*EXERCISE DIRECTIONS*
Read through the listing below and return only the lines containing "will".

DATA FOR THIS TASK START

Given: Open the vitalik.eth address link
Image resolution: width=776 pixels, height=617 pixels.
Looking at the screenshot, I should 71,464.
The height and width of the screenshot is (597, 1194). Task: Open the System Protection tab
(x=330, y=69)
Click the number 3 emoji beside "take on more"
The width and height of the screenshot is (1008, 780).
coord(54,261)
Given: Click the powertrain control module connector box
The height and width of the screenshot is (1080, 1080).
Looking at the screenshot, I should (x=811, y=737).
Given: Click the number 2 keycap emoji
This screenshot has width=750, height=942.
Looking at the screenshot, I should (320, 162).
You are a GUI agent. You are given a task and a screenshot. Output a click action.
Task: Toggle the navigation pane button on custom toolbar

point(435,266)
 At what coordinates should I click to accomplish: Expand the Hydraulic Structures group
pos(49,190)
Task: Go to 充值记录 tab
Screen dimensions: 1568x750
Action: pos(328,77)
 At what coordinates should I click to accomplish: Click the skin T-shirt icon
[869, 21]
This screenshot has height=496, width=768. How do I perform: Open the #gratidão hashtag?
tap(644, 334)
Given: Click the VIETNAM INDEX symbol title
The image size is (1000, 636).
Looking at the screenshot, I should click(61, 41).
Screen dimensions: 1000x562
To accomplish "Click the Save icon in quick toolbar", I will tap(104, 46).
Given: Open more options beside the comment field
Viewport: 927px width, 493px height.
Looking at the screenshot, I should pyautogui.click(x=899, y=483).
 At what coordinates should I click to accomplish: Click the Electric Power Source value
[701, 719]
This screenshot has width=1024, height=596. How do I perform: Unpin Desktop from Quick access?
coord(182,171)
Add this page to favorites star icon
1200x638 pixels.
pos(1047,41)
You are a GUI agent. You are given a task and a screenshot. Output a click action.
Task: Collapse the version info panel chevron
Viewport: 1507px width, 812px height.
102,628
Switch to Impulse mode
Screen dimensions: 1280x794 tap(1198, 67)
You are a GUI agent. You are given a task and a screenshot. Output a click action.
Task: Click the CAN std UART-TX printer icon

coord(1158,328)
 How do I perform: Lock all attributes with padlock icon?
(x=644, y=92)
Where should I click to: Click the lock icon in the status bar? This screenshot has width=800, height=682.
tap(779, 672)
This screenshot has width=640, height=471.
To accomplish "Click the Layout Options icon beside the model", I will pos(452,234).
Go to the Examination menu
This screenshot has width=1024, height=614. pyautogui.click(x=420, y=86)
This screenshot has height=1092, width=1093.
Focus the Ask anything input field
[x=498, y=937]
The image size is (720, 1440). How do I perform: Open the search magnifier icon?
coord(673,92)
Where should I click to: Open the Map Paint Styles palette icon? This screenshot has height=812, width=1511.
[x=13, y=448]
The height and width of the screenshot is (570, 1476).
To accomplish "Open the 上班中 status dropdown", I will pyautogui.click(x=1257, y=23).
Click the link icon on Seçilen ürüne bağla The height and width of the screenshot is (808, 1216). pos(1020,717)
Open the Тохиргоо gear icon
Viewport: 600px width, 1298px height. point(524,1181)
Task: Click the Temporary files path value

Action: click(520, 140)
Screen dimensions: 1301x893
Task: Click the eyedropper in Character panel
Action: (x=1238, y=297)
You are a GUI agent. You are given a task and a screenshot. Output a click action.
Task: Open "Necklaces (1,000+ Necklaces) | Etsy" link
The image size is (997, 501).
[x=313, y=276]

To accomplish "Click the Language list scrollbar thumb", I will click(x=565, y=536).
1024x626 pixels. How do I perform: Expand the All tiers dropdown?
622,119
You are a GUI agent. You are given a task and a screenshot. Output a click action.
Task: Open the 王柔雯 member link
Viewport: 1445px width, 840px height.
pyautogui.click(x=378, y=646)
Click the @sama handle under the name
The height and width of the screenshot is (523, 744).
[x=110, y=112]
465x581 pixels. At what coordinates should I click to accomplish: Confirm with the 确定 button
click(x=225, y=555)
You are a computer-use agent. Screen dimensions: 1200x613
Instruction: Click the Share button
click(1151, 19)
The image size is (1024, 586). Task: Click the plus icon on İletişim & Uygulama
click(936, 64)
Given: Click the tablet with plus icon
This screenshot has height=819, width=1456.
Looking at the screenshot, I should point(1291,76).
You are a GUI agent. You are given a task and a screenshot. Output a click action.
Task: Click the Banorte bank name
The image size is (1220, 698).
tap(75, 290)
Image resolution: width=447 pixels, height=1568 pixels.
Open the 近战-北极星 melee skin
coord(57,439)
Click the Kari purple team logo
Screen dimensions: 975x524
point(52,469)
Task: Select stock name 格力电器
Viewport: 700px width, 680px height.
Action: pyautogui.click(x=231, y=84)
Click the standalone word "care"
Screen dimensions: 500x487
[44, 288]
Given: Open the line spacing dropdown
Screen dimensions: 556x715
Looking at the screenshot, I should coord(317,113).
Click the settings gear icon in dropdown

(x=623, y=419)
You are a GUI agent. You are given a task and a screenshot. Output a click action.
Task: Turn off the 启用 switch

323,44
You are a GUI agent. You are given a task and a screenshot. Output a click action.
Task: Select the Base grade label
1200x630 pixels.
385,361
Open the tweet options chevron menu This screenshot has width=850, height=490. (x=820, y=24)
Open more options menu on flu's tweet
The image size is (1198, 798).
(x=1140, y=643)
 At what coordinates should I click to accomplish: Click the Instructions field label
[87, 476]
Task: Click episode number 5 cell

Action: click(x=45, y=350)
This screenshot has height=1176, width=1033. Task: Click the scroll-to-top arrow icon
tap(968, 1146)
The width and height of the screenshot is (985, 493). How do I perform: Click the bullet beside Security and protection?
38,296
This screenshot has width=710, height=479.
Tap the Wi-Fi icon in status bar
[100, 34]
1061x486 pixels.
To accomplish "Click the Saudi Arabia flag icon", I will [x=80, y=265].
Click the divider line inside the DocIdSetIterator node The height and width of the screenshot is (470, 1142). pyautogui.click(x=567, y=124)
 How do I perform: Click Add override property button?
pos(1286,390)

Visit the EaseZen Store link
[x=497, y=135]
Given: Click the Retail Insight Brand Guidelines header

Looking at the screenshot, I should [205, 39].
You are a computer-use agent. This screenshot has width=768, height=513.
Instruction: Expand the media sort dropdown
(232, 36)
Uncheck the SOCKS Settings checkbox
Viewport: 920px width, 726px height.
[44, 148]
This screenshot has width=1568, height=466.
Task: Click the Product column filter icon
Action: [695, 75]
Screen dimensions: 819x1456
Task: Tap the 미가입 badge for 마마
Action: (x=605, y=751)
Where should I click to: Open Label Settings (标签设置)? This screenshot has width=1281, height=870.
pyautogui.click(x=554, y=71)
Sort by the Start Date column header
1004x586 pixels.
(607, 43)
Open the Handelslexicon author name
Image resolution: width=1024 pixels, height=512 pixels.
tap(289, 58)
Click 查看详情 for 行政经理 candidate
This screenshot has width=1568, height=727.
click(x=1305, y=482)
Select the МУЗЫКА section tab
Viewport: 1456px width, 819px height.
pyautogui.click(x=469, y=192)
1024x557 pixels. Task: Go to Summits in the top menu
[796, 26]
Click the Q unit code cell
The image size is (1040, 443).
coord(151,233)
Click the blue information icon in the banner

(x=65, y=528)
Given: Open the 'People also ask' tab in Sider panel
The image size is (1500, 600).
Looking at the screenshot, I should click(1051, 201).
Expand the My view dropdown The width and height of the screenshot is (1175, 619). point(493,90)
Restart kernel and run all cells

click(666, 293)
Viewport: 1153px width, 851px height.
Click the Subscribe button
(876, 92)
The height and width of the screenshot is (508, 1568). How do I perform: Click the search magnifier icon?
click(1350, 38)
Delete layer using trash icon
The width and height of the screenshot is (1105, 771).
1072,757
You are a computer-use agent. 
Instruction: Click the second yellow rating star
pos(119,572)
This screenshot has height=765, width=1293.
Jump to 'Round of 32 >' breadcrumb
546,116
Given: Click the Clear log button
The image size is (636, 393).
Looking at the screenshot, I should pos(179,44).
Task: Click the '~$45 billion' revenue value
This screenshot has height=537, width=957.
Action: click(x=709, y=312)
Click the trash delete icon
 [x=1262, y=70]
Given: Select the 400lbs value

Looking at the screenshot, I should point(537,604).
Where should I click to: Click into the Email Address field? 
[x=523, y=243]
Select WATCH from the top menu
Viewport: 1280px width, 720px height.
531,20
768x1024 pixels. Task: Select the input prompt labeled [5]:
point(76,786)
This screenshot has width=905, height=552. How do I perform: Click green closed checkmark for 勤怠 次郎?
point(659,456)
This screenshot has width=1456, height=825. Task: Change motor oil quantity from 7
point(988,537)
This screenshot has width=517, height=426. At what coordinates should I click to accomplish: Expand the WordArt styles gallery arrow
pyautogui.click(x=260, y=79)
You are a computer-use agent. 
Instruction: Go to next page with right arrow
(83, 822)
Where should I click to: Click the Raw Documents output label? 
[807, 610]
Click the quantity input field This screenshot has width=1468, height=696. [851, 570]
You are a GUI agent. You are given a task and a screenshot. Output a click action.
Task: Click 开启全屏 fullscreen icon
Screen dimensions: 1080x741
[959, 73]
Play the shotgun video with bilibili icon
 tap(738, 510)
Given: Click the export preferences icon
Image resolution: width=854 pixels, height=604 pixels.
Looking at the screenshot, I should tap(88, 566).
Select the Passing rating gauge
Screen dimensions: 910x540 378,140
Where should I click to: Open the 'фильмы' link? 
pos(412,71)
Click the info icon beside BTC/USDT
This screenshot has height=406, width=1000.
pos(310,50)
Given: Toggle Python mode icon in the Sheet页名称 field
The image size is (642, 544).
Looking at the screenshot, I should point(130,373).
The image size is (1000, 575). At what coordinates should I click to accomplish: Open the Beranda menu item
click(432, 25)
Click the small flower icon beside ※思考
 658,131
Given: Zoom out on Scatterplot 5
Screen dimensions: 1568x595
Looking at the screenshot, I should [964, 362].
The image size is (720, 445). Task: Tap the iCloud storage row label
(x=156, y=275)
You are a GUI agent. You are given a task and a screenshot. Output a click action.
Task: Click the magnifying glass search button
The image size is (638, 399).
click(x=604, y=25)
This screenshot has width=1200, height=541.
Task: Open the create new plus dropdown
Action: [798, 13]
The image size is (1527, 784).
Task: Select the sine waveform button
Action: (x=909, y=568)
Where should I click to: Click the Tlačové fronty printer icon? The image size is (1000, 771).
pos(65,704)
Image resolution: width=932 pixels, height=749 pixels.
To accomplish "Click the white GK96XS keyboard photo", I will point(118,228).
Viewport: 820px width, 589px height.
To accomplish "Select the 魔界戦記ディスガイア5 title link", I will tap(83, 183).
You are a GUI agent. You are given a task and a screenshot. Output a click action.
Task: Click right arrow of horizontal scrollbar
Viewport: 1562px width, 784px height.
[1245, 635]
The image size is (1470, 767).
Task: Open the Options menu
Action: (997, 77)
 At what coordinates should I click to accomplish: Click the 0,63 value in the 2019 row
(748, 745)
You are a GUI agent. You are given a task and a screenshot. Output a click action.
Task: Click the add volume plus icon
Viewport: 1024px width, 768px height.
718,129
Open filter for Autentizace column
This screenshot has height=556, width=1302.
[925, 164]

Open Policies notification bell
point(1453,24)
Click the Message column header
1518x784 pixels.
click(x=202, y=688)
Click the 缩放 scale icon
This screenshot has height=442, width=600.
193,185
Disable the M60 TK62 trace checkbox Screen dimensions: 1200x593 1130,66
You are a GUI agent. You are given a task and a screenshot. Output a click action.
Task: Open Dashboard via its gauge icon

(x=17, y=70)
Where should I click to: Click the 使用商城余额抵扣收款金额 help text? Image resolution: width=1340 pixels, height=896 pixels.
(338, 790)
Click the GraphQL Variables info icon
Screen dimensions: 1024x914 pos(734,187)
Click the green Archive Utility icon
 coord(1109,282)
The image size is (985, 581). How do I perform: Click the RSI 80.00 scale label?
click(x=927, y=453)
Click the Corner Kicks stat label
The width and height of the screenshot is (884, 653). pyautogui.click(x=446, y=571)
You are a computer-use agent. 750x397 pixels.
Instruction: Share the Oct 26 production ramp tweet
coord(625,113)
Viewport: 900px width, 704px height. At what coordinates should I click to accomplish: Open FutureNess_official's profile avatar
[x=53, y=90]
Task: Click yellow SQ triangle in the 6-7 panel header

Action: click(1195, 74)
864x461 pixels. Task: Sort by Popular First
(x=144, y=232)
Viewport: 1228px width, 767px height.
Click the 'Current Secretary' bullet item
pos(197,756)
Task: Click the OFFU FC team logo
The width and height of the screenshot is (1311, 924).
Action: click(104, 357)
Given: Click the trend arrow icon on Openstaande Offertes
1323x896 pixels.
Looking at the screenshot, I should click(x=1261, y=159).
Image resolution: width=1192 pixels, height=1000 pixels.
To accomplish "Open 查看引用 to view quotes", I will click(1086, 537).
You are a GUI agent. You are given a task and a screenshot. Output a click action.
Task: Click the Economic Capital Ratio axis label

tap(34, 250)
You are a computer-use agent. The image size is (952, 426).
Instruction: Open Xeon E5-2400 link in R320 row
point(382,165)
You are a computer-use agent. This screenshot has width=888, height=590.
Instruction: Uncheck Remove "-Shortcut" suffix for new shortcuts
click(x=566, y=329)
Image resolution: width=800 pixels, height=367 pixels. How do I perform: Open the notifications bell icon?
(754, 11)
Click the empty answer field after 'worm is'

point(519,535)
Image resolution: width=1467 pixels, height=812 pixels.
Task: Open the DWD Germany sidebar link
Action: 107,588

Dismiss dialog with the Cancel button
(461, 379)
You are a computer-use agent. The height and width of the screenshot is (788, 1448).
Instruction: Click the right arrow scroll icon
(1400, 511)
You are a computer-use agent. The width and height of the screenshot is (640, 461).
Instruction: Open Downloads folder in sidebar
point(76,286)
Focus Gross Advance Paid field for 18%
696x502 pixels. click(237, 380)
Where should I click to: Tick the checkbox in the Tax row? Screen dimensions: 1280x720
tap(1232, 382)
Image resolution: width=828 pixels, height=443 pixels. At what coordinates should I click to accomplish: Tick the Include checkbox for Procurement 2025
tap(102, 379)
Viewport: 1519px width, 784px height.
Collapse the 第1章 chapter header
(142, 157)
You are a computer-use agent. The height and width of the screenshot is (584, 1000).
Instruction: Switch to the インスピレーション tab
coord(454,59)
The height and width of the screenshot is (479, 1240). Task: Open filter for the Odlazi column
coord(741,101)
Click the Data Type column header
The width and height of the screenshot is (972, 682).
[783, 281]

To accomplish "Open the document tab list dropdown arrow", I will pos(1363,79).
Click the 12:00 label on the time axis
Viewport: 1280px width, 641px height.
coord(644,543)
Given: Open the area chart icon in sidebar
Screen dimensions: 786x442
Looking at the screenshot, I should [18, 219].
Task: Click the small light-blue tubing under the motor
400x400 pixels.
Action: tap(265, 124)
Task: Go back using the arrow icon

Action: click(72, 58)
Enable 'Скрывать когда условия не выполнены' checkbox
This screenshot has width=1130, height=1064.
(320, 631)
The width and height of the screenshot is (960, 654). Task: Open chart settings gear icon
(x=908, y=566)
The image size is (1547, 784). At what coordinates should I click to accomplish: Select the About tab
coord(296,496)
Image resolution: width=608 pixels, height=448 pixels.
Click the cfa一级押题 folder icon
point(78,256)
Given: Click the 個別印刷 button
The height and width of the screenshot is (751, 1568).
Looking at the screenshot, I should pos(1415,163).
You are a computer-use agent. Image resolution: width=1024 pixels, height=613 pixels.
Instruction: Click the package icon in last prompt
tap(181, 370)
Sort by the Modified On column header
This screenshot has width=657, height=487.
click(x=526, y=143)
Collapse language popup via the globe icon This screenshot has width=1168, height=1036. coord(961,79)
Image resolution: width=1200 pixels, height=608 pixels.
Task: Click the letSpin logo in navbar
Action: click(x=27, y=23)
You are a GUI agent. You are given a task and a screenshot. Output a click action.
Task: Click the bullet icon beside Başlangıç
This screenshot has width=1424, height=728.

DATA FOR THIS TASK END

*REPLY*
To accomplish "Click the Save icon in quick toolbar", I will tap(104, 46).
To accomplish "Click the Layout Options icon beside the model", I will pos(452,234).
To accomplish "Open the 上班中 status dropdown", I will pyautogui.click(x=1257, y=23).
To accomplish "Click the Language list scrollbar thumb", I will click(x=565, y=536).
To accomplish "Click the Saudi Arabia flag icon", I will [x=80, y=265].
To accomplish "Click the white GK96XS keyboard photo", I will point(118,228).
To accomplish "Select the 魔界戦記ディスガイア5 title link", I will tap(83, 183).
To accomplish "Open 查看引用 to view quotes", I will click(1086, 537).
To accomplish "Open the document tab list dropdown arrow", I will pos(1363,79).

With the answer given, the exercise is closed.